▶ JOB
Can you give back, word for word, every line starting with the one that contains "In order to" and going on through the final line below?
━━━━━━━━━━
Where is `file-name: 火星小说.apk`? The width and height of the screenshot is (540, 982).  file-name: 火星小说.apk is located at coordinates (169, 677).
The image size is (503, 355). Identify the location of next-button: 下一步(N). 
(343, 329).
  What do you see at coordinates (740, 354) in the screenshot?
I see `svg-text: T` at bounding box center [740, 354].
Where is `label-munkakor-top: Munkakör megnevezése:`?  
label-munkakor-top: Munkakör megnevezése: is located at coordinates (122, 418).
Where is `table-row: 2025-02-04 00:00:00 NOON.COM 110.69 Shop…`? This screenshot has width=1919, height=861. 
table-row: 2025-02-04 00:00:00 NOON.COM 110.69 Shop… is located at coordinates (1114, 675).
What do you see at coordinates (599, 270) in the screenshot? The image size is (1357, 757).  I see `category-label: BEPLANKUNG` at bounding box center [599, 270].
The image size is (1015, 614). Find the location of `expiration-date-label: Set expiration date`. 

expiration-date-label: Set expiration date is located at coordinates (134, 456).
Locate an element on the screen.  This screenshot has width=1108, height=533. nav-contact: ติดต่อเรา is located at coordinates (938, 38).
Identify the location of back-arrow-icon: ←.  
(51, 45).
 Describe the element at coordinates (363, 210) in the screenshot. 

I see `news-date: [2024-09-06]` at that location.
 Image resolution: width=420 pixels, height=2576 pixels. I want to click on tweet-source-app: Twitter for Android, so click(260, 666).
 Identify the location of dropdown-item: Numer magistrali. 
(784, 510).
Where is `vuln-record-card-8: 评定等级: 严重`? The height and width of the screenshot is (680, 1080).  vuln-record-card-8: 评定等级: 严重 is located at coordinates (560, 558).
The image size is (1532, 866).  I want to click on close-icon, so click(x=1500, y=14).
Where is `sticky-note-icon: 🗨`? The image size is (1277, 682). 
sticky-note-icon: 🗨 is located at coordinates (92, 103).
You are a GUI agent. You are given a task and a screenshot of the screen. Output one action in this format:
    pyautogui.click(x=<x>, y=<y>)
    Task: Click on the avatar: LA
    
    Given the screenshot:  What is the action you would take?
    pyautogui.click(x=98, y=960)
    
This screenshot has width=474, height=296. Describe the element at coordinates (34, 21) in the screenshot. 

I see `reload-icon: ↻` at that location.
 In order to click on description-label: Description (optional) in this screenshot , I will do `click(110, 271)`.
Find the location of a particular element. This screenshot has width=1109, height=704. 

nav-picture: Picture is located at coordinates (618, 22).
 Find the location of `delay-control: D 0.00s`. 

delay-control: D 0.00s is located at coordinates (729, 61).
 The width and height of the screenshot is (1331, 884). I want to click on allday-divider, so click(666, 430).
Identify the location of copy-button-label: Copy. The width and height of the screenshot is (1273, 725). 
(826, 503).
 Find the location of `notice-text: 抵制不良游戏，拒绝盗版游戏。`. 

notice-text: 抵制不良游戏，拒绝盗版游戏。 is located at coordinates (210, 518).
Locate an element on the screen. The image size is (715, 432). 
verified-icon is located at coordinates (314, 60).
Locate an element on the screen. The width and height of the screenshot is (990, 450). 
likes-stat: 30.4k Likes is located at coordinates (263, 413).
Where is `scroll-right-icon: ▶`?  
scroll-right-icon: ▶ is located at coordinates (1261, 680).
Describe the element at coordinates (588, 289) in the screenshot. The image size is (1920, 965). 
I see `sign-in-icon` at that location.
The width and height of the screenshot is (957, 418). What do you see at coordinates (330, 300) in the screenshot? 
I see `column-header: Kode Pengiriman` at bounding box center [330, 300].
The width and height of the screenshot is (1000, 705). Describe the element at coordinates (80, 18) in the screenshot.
━━━━━━━━━━
▶ TASK RESULT
 In order to click on description-label: Description (optional) in this screenshot , I will do `click(110, 271)`.
Find the location of a particular element. This screenshot has width=1109, height=704. 

nav-picture: Picture is located at coordinates (618, 22).
 Find the location of `delay-control: D 0.00s`. 

delay-control: D 0.00s is located at coordinates (729, 61).
 The width and height of the screenshot is (1331, 884). I want to click on allday-divider, so click(666, 430).
Identify the location of copy-button-label: Copy. The width and height of the screenshot is (1273, 725). 
(826, 503).
 Find the location of `notice-text: 抵制不良游戏，拒绝盗版游戏。`. 

notice-text: 抵制不良游戏，拒绝盗版游戏。 is located at coordinates (210, 518).
Locate an element on the screen. The image size is (715, 432). 
verified-icon is located at coordinates (314, 60).
Locate an element on the screen. The width and height of the screenshot is (990, 450). 
likes-stat: 30.4k Likes is located at coordinates (263, 413).
Where is `scroll-right-icon: ▶`?  
scroll-right-icon: ▶ is located at coordinates (1261, 680).
Describe the element at coordinates (588, 289) in the screenshot. The image size is (1920, 965). 
I see `sign-in-icon` at that location.
The width and height of the screenshot is (957, 418). What do you see at coordinates (330, 300) in the screenshot? 
I see `column-header: Kode Pengiriman` at bounding box center [330, 300].
The width and height of the screenshot is (1000, 705). Describe the element at coordinates (80, 18) in the screenshot.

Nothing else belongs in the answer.